At the same time, questions 14, 15, and 17 stand out for showing the applicability of PI more directly by showing that the two teachers agree that the students have a positive perception of the method. Hence, they affirm that they consider it applicable and would even recommend its application in class to another educator.

Concerning the stages previously explained for applying the method, question 10 was analyzed. Both educators fully agree that the use of interactive resources including ICT for the knowledge transfer stage contributed to the students having reviewed the material. This is not only because of the ability of ICTs to generate attractive, interactive, and didactic resources but also because of the option to review the number of students who studied them, as is the case with “Wordwall” and “EdPuzzle”, which were the ICTs used in this case.

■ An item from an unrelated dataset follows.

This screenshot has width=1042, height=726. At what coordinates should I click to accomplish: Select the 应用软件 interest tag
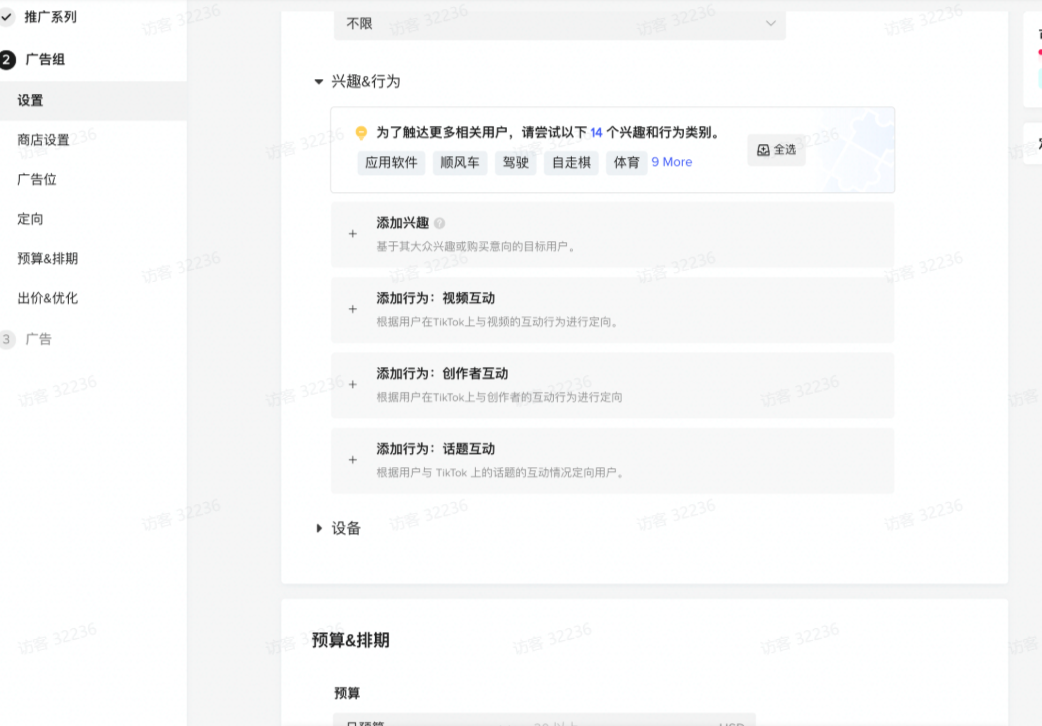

Similarly, questions 11 and 12 were considered, where the two teachers agree that reviewing the content before class allowed more active student participation in the assimilation and consolidation of knowledge with questions and reflections. In turn, the educators fully agreed that the method allowed learners who did not understand the topic during the transfer stage to do so after the peer interaction. Although the previous review of the content is fundamental for the development of the method, the interaction among peers is of great importance to achieve the fulfillment of the objectives.

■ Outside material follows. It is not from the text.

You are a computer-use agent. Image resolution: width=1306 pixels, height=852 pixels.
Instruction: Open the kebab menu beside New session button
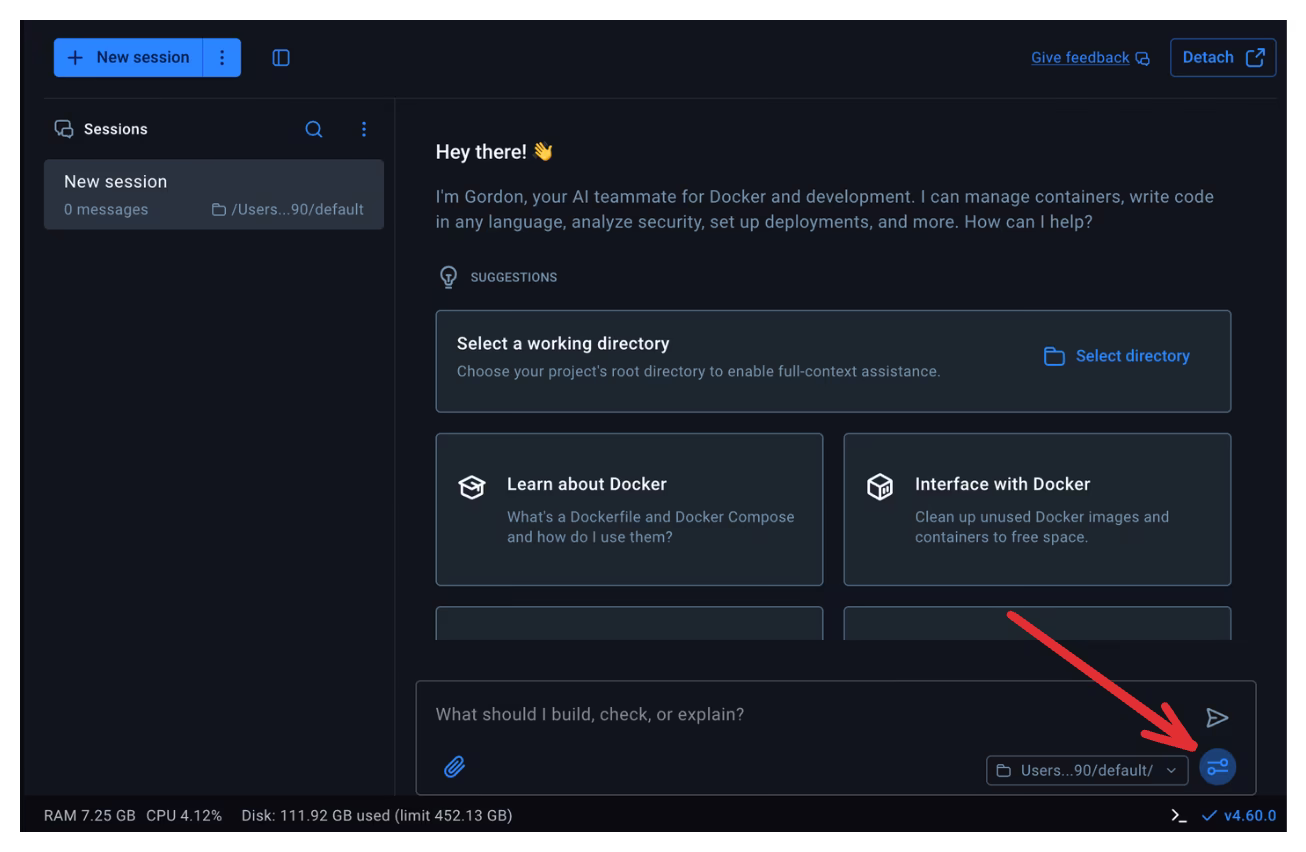tap(222, 57)
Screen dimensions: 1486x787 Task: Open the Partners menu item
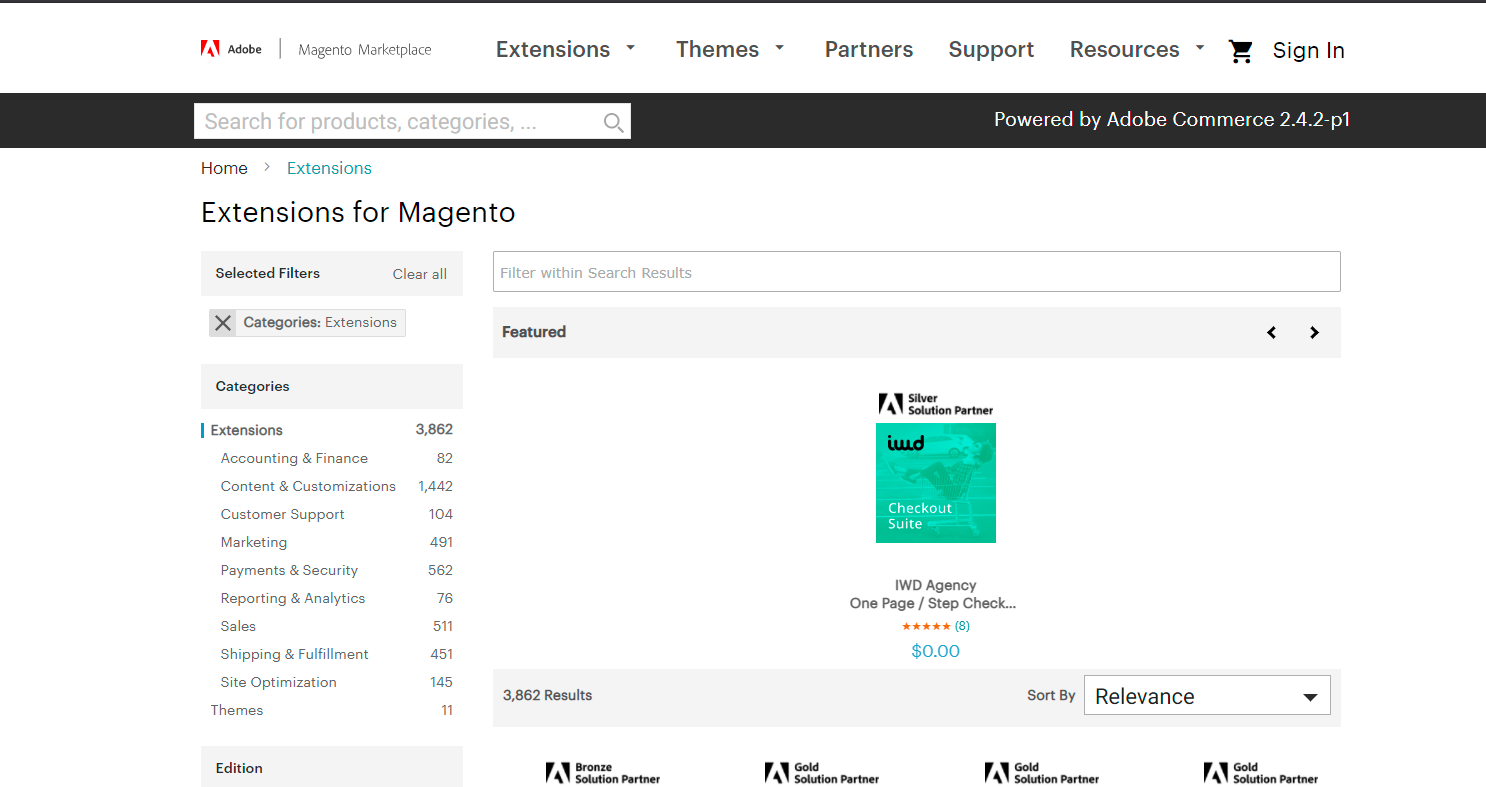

According to the percentages in Table 4, Figure 7 shows that 64% and 22.5% of the students agree and agree. Therefore, they reviewed the material shared by the teacher before the class. However, reaching a higher value, 70.8% of them agree that such a review using technological tools gave them more time to understand the subject at their own pace, which shows that, like the teachers, the students highlight the importance of the review and its benefits for learning according to their time needs, even though some of them did not review all the material.

In the figure, the relevance of the assimilation and consolidation stages is observed since the student option of “Strongly agree” prevails at a percentage higher than 60%, considering the fact that answering individually at the beginning helped them to reflect and question themselves about what they had reviewed before class. This result was repeated when they affirmed that they understood the material reviewed better when they discussed it with their classmates and that the reflection between them made them feel more confident to answer correctly in the second ballot. What has been said up to this point implies that the moments of interaction and discussion are significant to achieving the proposed method, as the teachers surveyed affirm.

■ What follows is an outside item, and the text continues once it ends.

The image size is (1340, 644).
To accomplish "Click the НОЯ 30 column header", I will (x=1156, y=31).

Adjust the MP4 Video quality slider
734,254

Regarding the relevant aspects of the method, considering questions 2, 3, 5, 7, and 8 of the teachers’ survey, they agree that it allows a formative evaluation since, thanks to the fact that the teacher can see the results of the students’ voting immediately, they can evaluate their level of understanding, give feedback and reinforce the topic, as the case may be. These answers are maintained to affirm that the method made the students present more significant interaction, motivation, and dynamism compared to traditional classes; that it favored their social skills by promoting student interaction and collaborative work; and that it contributed to their self-learning and self-discipline when applied in the context of inverted learning.

Considering questions 4 and 6, both teachers fully agree that another important aspect is that the method made students participate more in class activities. Following the same answer option, the educators affirm that the technological application used called “Wooclap” contributed to the development of the method, highlighting the benefits of the mentioned application by allowing participation in real-time, anonymous voting, immediate visualization of results, and other aspects according to the teaching needs, among them, the option of using it for free.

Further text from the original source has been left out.